> [Problem statement]:
From the rows below, copy out each line that contains the word "Open".

____

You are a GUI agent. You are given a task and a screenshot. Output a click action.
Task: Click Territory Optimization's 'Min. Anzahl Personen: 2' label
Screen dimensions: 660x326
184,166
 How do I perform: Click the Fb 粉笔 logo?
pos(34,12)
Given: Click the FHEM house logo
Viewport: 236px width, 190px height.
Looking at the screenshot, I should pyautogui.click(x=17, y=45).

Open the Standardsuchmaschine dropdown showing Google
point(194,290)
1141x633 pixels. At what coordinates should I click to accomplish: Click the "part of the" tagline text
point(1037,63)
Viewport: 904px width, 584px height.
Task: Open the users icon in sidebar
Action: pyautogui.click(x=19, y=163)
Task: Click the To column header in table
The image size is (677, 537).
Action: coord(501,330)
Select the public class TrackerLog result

____

> [Exercise output]:
Open the Standardsuchmaschine dropdown showing Google
Task: Open the users icon in sidebar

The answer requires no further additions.